ACTIVITY
Your task is to give the entries back exactly, leaving nothing out.

==============================

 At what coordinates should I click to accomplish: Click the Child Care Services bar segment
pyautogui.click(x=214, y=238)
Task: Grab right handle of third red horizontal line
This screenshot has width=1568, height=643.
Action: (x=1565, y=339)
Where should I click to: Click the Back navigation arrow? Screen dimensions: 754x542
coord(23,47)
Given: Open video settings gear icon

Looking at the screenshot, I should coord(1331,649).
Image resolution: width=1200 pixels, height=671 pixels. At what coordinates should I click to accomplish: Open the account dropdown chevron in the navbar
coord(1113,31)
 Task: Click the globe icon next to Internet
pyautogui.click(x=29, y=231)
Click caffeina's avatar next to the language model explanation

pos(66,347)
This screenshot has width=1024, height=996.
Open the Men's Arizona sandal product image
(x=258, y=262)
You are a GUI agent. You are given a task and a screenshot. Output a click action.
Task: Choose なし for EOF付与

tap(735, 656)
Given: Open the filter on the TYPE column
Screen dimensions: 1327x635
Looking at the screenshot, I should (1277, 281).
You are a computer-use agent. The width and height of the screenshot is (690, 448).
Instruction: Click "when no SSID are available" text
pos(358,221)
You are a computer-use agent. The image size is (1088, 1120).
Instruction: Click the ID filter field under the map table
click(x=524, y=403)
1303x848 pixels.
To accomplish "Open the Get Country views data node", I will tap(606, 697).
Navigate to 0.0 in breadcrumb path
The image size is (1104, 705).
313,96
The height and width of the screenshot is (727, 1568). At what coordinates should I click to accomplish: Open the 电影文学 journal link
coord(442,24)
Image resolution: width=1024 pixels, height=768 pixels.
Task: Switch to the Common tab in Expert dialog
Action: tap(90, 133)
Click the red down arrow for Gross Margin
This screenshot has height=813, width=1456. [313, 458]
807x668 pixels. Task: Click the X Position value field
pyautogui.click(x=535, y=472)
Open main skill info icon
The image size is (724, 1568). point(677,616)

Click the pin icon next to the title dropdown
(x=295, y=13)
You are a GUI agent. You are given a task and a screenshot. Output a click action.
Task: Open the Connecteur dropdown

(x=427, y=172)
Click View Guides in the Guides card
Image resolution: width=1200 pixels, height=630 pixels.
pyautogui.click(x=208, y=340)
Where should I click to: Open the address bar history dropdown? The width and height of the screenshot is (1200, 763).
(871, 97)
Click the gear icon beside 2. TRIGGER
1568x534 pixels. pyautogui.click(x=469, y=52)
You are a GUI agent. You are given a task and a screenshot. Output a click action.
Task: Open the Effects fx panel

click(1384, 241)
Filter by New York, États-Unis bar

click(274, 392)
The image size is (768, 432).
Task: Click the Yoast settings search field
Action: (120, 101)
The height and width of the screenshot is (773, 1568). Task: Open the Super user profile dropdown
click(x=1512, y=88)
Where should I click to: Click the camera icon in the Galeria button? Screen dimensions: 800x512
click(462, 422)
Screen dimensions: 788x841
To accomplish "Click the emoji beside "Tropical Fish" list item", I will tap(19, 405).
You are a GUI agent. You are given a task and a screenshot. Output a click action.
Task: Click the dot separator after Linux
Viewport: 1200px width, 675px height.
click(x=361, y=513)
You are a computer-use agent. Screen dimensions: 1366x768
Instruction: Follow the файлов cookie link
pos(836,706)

==============================

SOLUTION FOR THIS EXERCISE
 At what coordinates should I click to accomplish: Click the Child Care Services bar segment
pyautogui.click(x=214, y=238)
Task: Grab right handle of third red horizontal line
This screenshot has width=1568, height=643.
Action: (x=1565, y=339)
Where should I click to: Click the Back navigation arrow? Screen dimensions: 754x542
coord(23,47)
Given: Open video settings gear icon

Looking at the screenshot, I should coord(1331,649).
Image resolution: width=1200 pixels, height=671 pixels. At what coordinates should I click to accomplish: Open the account dropdown chevron in the navbar
coord(1113,31)
 Task: Click the globe icon next to Internet
pyautogui.click(x=29, y=231)
Click caffeina's avatar next to the language model explanation

pos(66,347)
This screenshot has width=1024, height=996.
Open the Men's Arizona sandal product image
(x=258, y=262)
You are a GUI agent. You are given a task and a screenshot. Output a click action.
Task: Choose なし for EOF付与

tap(735, 656)
Given: Open the filter on the TYPE column
Screen dimensions: 1327x635
Looking at the screenshot, I should (1277, 281).
You are a computer-use agent. The width and height of the screenshot is (690, 448).
Instruction: Click "when no SSID are available" text
pos(358,221)
You are a computer-use agent. The image size is (1088, 1120).
Instruction: Click the ID filter field under the map table
click(x=524, y=403)
1303x848 pixels.
To accomplish "Open the Get Country views data node", I will tap(606, 697).
Navigate to 0.0 in breadcrumb path
The image size is (1104, 705).
313,96
The height and width of the screenshot is (727, 1568). At what coordinates should I click to accomplish: Open the 电影文学 journal link
coord(442,24)
Image resolution: width=1024 pixels, height=768 pixels.
Task: Switch to the Common tab in Expert dialog
Action: tap(90, 133)
Click the red down arrow for Gross Margin
This screenshot has height=813, width=1456. [313, 458]
807x668 pixels. Task: Click the X Position value field
pyautogui.click(x=535, y=472)
Open main skill info icon
The image size is (724, 1568). point(677,616)

Click the pin icon next to the title dropdown
(x=295, y=13)
You are a GUI agent. You are given a task and a screenshot. Output a click action.
Task: Open the Connecteur dropdown

(x=427, y=172)
Click View Guides in the Guides card
Image resolution: width=1200 pixels, height=630 pixels.
pyautogui.click(x=208, y=340)
Where should I click to: Open the address bar history dropdown? The width and height of the screenshot is (1200, 763).
(871, 97)
Click the gear icon beside 2. TRIGGER
1568x534 pixels. pyautogui.click(x=469, y=52)
You are a GUI agent. You are given a task and a screenshot. Output a click action.
Task: Open the Effects fx panel

click(1384, 241)
Filter by New York, États-Unis bar

click(274, 392)
The image size is (768, 432).
Task: Click the Yoast settings search field
Action: (120, 101)
The height and width of the screenshot is (773, 1568). Task: Open the Super user profile dropdown
click(x=1512, y=88)
Where should I click to: Click the camera icon in the Galeria button? Screen dimensions: 800x512
click(462, 422)
Screen dimensions: 788x841
To accomplish "Click the emoji beside "Tropical Fish" list item", I will tap(19, 405).
You are a GUI agent. You are given a task and a screenshot. Output a click action.
Task: Click the dot separator after Linux
Viewport: 1200px width, 675px height.
click(x=361, y=513)
You are a computer-use agent. Screen dimensions: 1366x768
Instruction: Follow the файлов cookie link
pos(836,706)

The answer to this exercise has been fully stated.